Tatoo Girl est une course-poursuite hallucinée dans la nuit noire de l'Amérique profonde, une histoire de possession, envoûtante, lumineuse et sombre, où se mêlent inextricablement pureté et perversion, bien et mal, beauté et cruauté.

Lucy, Emma, le nain Pidge, Maître Howard ou le pasteur Joe, tous meurtris, cassés dans leur enfance par un abandon, une violence ou un handicap, suivent leur voie, chaotiquement, en quête de transcendance, à la recherche frénétique du beau absolu.

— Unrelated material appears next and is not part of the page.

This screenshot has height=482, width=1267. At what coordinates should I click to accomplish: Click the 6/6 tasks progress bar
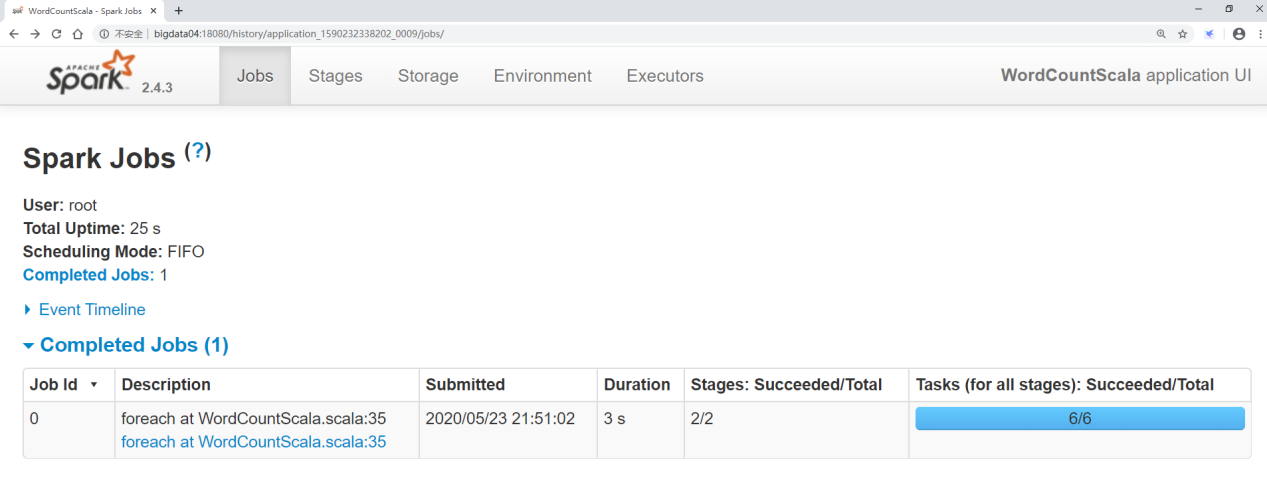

Un grand roman sur la perte de l'innocence originelle.


Mon avis



Il y a des livres dont vous savez dès les premières pages que vous n'allez pas en sortir indemne… Tatoo Girl est de ceux-la. On dit que chacun a sa part d'ombre… Celle des personnages de ce roman est immense. Mais ce livre est loin d'être manichéen, dans chacun de ces êtres persistes une lumière, vacillante pour certains, prête à repousser l'obscurité pour d'autres.

C'est dans cette obscurité, là où se cache la folie des gens, que Brooke Stevens nous invite à suivre Emma, Lucy et les autres protagonistes de ce récit. C'est un voyage hallucinant où l'on croise des personnages fantasques, extravagants, et chacun d'eux, aussi décalé soit-il, est exactement à sa place. L'auteur réussit le tour de force de nous entraîner dans la folie des hommes sans qu'à aucun moment on ne perde pied avec la réalité.

C'est dense, poignant, ça a la beauté du mal. Méfiez-vous, la noirceur de l'encre qui a imprimé ce roman pourrait bien vous laisser des traces indélébiles. Comme un tatouage.